## TESTO DA LEGGERE

▼

Sergio Emery, Ferita nel giallo, 1991, acrilico su tela (Collezione privata
© Stefano Spinelli)


La pittura come esplorazione

A Mendrisio l’opera tarda dell’artista ticinese Sergio Emery
/ 24.05.2021
di Alessia Brughera

Che il percorso di Sergio Emery sia stato piuttosto inconsueto lo dimostrano le tante suggestioni che lo hanno ispirato lungo tutto il suo arco durato più di mezzo secolo così come il suo andamento poco lineare, caratterizzato, tra l’altro, da inaspettate interruzioni che hanno portato l’artista ticinese ad abbandonare, seppur provvisoriamente, l’attività pittorica.

Eppure ciò che fin dagli esordi contraddistingue il lavoro di Emery è l’addentrarsi nelle trame delle esperienze e dei linguaggi a lui contemporanei rimanendo sempre ben ancorato a una progettualità coerente e a una sensibilità indipendente, capaci di mantenerlo in sintonia con il proprio tempo e insieme di orientarlo verso una ricerca del tutto personale.

L’opera del pittore procede così per cicli tematici che si sviluppano l’uno dopo l’altro, o uno accanto all’altro, quali tappe di un cammino logico e serrato in cui vengono indagate le potenzialità espressive del gesto e del colore. Ed è interessante che questa esplorazione sia sempre avvenuta in uno stato che Emery stesso ha più volte descritto come di «tensione continua» fra lui e la sua creazione, una condizione al tempo stesso «privilegiata e logorante» che lo ha spinto a mettersi costantemente in discussione nel raggiungimento dei propri obiettivi.

Nato a Chiasso nel 1928, Emery inizia la sua formazione prima alla Kunstgewerbeschule di Zurigo, i cui insegnamenti gli appaiono però fin da subito un po’ troppo rigidi e razionali, e successivamente all’Accademia Cimabue di Milano. Dopo un preambolo influenzato dallo stile di maestri quali Carrà e Sironi e dalla frequentazione a Parigi, nel 1949, del neocubista Édouard Pignon, l’artista si allontana dalla pittura per circa una decina di anni dedicandosi al design moderno.

▲

## ESERCIZIO
Ricopia, per favore, il passo dell'articolo su Sergio Emery compreso tra "Eppure ciò che" e "del tutto personale.", estremi inclusi. Il materiale qui sotto non ha alcun legame con l'articolo su Sergio Emery.

## DATI

▼

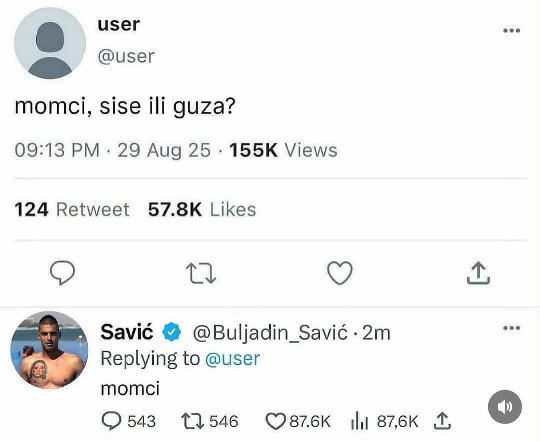View the 124 Retweet list

(x=72, y=210)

▲

## RISPOSTA
Eppure ciò che fin dagli esordi contraddistingue il lavoro di Emery è l’addentrarsi nelle trame delle esperienze e dei linguaggi a lui contemporanei rimanendo sempre ben ancorato a una progettualità coerente e a una sensibilità indipendente, capaci di mantenerlo in sintonia con il proprio tempo e insieme di orientarlo verso una ricerca del tutto personale.